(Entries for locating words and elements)
* * * * * * *

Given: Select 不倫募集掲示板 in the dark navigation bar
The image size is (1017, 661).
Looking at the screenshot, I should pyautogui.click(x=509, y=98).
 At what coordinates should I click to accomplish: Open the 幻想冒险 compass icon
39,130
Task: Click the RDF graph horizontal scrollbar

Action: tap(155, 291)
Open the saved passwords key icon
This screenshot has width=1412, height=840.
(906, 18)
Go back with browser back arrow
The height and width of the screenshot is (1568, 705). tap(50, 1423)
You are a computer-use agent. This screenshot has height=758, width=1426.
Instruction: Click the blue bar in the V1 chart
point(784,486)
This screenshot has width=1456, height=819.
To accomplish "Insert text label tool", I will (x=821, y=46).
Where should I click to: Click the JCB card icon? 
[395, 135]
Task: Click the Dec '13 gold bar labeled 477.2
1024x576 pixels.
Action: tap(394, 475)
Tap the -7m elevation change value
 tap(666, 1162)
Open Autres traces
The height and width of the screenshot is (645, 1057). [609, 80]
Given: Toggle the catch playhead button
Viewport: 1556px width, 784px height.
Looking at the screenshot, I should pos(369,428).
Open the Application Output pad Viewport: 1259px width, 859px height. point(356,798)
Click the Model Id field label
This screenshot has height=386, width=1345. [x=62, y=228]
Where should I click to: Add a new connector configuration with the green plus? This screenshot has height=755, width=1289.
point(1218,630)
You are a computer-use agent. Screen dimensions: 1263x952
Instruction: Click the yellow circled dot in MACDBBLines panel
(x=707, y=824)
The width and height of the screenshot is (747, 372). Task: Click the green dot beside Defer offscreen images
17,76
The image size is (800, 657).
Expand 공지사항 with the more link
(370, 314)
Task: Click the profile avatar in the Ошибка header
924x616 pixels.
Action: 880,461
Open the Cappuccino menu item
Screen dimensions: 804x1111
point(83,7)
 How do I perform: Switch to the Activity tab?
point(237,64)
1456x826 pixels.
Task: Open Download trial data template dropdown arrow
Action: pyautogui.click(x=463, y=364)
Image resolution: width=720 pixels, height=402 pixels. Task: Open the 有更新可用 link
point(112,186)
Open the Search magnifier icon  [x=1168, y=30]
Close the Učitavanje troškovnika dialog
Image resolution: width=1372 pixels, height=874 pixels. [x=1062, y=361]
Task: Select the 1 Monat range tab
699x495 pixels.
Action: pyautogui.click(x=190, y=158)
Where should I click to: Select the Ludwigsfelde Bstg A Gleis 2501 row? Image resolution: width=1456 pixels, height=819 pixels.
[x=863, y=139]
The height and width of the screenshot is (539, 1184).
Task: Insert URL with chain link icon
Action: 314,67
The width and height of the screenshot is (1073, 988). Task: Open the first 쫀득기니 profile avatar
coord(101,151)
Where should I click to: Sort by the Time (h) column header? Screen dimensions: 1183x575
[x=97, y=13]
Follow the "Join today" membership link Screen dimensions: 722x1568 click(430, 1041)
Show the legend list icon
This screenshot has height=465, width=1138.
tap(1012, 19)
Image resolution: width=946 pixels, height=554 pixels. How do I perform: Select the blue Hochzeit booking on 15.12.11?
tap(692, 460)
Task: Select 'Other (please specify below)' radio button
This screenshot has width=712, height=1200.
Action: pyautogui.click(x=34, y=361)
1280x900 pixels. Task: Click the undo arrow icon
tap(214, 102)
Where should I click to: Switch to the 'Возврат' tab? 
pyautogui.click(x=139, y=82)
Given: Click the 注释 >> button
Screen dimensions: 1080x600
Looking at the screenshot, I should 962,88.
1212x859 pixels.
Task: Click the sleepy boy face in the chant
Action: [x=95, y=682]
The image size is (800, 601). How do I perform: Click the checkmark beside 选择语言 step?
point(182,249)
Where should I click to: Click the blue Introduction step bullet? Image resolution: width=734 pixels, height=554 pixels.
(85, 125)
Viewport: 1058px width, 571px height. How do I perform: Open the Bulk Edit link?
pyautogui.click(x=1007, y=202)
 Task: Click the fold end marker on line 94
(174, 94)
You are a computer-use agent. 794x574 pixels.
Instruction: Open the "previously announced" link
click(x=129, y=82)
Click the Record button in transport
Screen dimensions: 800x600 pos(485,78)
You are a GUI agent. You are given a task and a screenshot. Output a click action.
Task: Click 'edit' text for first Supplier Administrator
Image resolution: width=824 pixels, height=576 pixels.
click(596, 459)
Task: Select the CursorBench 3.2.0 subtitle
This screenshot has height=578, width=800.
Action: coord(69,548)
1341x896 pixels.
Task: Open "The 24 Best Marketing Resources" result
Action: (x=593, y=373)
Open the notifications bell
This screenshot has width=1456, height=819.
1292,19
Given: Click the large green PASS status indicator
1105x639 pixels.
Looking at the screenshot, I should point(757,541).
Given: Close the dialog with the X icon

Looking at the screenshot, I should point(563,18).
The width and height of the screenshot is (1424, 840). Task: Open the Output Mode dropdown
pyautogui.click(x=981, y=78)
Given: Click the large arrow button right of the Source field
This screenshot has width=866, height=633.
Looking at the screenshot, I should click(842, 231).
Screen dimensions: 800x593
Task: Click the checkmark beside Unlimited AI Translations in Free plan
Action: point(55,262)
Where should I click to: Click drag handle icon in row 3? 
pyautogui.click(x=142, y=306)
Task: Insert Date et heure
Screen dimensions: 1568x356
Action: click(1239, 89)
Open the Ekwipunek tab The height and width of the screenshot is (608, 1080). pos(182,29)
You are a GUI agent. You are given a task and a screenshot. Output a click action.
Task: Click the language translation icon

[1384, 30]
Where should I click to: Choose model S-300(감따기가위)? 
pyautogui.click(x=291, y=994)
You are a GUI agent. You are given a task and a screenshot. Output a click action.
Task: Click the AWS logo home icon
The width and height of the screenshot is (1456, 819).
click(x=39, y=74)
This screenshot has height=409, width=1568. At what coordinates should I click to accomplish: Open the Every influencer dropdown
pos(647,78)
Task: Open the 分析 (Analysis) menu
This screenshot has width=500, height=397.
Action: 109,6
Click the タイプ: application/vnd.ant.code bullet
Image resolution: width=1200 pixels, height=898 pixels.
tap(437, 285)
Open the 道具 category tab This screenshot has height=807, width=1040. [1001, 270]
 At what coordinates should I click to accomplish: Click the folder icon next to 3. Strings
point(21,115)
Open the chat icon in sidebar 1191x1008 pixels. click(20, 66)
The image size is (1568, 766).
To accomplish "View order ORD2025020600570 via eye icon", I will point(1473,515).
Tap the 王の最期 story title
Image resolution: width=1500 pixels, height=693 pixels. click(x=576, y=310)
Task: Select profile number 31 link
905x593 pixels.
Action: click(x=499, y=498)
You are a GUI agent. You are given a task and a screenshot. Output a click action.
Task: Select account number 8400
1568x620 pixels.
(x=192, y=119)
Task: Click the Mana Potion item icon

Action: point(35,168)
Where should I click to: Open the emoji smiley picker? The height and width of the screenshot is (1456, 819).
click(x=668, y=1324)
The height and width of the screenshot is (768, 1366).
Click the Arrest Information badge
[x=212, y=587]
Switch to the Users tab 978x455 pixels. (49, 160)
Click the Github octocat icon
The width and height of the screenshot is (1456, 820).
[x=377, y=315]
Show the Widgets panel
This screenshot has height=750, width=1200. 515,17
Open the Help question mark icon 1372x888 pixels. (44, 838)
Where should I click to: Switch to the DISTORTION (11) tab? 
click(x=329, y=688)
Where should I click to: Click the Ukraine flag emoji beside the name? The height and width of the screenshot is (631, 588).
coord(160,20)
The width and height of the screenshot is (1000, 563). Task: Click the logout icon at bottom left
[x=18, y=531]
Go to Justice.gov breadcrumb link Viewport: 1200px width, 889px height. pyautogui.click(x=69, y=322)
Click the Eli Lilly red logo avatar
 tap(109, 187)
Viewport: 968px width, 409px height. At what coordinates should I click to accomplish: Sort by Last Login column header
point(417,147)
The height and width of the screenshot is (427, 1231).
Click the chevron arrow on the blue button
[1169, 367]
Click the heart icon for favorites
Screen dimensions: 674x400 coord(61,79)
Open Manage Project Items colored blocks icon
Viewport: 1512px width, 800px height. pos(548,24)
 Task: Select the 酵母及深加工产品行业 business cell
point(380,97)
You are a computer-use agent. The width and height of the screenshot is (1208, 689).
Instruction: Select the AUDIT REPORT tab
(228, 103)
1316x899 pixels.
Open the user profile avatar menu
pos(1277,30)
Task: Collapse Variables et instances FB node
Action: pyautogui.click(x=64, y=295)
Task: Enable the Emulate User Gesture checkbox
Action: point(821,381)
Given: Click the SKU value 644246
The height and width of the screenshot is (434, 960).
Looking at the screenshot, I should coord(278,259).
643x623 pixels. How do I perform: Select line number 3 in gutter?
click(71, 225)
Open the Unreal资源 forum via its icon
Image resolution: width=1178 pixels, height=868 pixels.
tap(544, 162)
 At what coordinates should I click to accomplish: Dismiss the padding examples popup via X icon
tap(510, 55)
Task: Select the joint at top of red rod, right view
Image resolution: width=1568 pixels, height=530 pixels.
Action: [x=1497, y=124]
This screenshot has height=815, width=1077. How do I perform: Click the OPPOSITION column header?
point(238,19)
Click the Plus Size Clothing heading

* * * * * * *

§ **THE TASK**
Please write out the items between the lines holding "Task: Click the fold end marker on line 94" and "Action: (x=593, y=373)", inclusive, switching "Record button" to "Stop button" and leaving everything else unchanged.

§ **RESULT OF THIS TASK**
 Task: Click the fold end marker on line 94
(174, 94)
You are a computer-use agent. 794x574 pixels.
Instruction: Open the "previously announced" link
click(x=129, y=82)
Click the Stop button in transport
Screen dimensions: 800x600 pos(485,78)
You are a GUI agent. You are given a task and a screenshot. Output a click action.
Task: Click 'edit' text for first Supplier Administrator
Image resolution: width=824 pixels, height=576 pixels.
click(596, 459)
Task: Select the CursorBench 3.2.0 subtitle
This screenshot has height=578, width=800.
Action: coord(69,548)
1341x896 pixels.
Task: Open "The 24 Best Marketing Resources" result
Action: (x=593, y=373)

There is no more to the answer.